- _Data on locating visible targets_:
## begin

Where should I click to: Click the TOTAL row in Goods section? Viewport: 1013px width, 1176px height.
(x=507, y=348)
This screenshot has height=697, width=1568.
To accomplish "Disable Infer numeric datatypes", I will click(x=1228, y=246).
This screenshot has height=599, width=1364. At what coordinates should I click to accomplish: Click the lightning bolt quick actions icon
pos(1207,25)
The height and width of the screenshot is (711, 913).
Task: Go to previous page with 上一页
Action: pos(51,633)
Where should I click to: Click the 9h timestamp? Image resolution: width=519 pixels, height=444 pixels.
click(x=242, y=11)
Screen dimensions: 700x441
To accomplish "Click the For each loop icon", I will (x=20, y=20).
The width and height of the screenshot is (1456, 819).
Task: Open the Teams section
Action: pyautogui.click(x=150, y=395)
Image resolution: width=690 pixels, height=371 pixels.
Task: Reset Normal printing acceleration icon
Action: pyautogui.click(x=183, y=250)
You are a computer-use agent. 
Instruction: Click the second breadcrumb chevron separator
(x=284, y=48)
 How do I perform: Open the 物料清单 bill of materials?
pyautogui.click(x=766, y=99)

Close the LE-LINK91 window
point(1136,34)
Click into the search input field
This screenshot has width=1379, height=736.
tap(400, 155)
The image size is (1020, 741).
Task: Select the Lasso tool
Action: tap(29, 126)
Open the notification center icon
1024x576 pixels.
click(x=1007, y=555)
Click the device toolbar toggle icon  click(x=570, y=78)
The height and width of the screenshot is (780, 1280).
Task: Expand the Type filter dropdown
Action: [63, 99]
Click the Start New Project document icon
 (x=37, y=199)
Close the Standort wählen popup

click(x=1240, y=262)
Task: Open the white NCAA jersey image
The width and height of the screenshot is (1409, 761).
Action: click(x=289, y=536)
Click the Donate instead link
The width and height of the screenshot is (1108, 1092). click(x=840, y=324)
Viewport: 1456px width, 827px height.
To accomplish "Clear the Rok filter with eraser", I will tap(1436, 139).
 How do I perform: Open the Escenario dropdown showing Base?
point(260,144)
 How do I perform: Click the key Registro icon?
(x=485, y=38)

## end

- _Aim of the exercise_:
Retype every row above exactly as it appears.

- _Solution to this problem_:
Where should I click to: Click the TOTAL row in Goods section? Viewport: 1013px width, 1176px height.
(x=507, y=348)
This screenshot has height=697, width=1568.
To accomplish "Disable Infer numeric datatypes", I will click(x=1228, y=246).
This screenshot has height=599, width=1364. At what coordinates should I click to accomplish: Click the lightning bolt quick actions icon
pos(1207,25)
The height and width of the screenshot is (711, 913).
Task: Go to previous page with 上一页
Action: pos(51,633)
Where should I click to: Click the 9h timestamp? Image resolution: width=519 pixels, height=444 pixels.
click(x=242, y=11)
Screen dimensions: 700x441
To accomplish "Click the For each loop icon", I will (x=20, y=20).
The width and height of the screenshot is (1456, 819).
Task: Open the Teams section
Action: pyautogui.click(x=150, y=395)
Image resolution: width=690 pixels, height=371 pixels.
Task: Reset Normal printing acceleration icon
Action: pyautogui.click(x=183, y=250)
You are a computer-use agent. 
Instruction: Click the second breadcrumb chevron separator
(x=284, y=48)
 How do I perform: Open the 物料清单 bill of materials?
pyautogui.click(x=766, y=99)

Close the LE-LINK91 window
point(1136,34)
Click into the search input field
This screenshot has width=1379, height=736.
tap(400, 155)
The image size is (1020, 741).
Task: Select the Lasso tool
Action: tap(29, 126)
Open the notification center icon
1024x576 pixels.
click(x=1007, y=555)
Click the device toolbar toggle icon  click(x=570, y=78)
The height and width of the screenshot is (780, 1280).
Task: Expand the Type filter dropdown
Action: [63, 99]
Click the Start New Project document icon
 (x=37, y=199)
Close the Standort wählen popup

click(x=1240, y=262)
Task: Open the white NCAA jersey image
The width and height of the screenshot is (1409, 761).
Action: click(x=289, y=536)
Click the Donate instead link
The width and height of the screenshot is (1108, 1092). click(x=840, y=324)
Viewport: 1456px width, 827px height.
To accomplish "Clear the Rok filter with eraser", I will tap(1436, 139).
 How do I perform: Open the Escenario dropdown showing Base?
point(260,144)
 How do I perform: Click the key Registro icon?
(x=485, y=38)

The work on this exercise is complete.